= DESCRIPTION OF THE TASK =
Within the entries below, every line containing "will" is to be copied.

Start of DATA IN THIS EXERCISE

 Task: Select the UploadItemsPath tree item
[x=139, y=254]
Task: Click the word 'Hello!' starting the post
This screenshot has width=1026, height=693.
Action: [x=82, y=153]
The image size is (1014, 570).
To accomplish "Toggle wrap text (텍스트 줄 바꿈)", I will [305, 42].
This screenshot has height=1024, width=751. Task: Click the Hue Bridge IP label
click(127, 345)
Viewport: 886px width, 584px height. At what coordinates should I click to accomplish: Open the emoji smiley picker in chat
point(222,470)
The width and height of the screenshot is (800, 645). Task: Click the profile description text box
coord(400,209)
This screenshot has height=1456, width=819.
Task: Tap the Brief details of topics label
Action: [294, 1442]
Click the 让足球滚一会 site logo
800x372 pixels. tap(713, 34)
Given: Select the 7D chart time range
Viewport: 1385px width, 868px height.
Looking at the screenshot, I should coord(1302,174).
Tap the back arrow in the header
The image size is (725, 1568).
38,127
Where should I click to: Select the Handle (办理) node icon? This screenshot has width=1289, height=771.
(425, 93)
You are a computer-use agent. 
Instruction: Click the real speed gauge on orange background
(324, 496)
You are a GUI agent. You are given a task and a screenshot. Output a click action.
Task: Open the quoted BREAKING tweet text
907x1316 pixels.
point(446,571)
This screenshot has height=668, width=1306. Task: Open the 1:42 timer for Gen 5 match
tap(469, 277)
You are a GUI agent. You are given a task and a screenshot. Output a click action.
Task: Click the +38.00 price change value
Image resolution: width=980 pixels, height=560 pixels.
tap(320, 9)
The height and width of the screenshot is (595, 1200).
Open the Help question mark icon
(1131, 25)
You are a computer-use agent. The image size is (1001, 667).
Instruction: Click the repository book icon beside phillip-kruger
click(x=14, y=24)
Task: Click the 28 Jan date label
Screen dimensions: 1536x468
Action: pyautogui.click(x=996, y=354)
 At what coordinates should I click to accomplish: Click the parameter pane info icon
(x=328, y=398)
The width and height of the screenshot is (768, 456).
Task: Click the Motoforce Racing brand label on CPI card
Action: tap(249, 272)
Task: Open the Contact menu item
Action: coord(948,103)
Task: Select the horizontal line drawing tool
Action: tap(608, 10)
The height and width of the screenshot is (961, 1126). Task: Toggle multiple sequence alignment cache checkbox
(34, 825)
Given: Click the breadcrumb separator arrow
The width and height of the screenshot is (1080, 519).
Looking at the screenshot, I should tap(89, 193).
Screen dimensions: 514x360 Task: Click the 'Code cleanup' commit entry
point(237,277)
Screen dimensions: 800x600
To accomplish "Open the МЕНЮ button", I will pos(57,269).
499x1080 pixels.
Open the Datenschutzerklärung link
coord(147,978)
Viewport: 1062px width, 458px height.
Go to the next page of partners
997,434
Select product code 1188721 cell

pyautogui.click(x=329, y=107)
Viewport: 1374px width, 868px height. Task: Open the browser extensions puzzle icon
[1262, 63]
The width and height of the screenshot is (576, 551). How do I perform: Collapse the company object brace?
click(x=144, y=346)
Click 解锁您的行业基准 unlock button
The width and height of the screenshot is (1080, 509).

End of DATA IN THIS EXERCISE

= PROBLEM SOLUTION =
To accomplish "Toggle wrap text (텍스트 줄 바꿈)", I will [305, 42].
To accomplish "Open the МЕНЮ button", I will pos(57,269).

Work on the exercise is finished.